● **THE TASK**: Determine the number of lines below that contain "tool". Write nothing but that number.

Pixel coordinate grounding data:
┏━━

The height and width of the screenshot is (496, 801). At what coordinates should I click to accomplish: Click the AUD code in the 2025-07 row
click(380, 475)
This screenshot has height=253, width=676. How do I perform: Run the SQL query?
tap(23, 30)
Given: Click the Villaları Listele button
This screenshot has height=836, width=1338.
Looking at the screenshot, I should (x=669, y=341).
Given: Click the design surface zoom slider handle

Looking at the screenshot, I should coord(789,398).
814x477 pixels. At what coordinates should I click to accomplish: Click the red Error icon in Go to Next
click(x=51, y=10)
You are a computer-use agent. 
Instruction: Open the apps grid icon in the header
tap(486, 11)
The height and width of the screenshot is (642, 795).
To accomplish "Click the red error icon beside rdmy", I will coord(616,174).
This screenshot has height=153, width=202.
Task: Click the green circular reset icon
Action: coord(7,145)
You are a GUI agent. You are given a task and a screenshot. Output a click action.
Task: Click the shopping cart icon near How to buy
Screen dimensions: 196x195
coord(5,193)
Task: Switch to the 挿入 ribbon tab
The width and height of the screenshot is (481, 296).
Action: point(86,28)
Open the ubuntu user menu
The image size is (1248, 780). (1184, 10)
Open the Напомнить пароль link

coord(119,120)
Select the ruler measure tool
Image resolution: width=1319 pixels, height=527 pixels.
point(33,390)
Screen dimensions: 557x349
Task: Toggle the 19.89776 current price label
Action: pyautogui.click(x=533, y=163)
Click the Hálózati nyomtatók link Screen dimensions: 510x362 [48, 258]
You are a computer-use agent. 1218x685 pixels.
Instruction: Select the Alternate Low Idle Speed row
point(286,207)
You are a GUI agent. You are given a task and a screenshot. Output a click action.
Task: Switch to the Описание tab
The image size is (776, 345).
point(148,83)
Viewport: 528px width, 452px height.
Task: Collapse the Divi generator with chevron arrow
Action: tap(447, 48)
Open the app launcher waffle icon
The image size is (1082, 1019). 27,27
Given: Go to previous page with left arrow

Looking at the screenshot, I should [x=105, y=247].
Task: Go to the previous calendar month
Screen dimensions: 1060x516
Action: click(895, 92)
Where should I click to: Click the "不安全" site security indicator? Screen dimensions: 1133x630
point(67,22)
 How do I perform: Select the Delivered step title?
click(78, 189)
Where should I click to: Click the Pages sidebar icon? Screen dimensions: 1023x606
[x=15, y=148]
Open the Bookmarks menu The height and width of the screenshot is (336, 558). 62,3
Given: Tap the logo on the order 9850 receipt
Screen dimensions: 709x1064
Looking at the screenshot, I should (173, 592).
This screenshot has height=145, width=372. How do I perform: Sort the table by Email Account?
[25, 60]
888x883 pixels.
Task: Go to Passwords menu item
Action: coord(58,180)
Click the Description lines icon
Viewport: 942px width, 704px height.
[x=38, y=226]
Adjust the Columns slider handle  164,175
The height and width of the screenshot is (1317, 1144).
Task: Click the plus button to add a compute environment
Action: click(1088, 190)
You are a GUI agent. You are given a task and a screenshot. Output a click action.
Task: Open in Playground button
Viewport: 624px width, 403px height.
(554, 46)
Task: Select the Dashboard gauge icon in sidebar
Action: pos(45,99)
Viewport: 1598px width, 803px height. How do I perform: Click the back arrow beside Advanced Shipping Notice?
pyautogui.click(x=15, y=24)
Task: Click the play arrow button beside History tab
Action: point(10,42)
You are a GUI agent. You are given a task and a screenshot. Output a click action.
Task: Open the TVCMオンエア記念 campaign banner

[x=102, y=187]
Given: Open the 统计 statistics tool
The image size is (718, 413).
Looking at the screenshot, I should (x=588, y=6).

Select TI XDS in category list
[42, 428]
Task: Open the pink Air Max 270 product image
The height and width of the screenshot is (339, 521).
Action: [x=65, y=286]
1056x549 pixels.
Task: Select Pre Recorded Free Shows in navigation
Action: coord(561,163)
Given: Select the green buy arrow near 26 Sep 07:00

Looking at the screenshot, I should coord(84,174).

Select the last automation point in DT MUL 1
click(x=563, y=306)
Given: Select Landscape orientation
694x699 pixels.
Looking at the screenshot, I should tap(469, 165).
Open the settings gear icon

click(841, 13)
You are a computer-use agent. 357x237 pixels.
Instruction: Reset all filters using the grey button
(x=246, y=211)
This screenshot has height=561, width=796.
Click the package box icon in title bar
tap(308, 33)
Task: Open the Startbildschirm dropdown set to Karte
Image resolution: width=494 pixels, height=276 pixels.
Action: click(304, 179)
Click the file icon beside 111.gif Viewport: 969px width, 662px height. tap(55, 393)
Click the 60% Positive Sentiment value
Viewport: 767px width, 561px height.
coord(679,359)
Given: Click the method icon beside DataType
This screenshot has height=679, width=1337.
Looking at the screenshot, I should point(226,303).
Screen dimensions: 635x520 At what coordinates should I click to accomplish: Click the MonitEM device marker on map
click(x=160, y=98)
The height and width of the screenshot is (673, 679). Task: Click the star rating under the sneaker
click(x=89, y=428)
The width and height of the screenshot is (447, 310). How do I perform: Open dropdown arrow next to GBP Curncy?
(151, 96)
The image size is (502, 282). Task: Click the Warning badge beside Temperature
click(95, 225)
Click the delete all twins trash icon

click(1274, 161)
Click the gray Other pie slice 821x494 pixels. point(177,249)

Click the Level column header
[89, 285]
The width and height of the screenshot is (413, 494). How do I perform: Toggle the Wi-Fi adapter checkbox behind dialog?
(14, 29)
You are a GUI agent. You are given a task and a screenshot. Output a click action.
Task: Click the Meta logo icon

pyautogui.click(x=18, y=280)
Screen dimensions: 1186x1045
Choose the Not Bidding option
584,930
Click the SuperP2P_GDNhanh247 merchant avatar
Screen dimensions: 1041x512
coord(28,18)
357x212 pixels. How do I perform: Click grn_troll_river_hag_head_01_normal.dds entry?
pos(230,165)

┗━━

● **FINISHED EXERCISE**: 2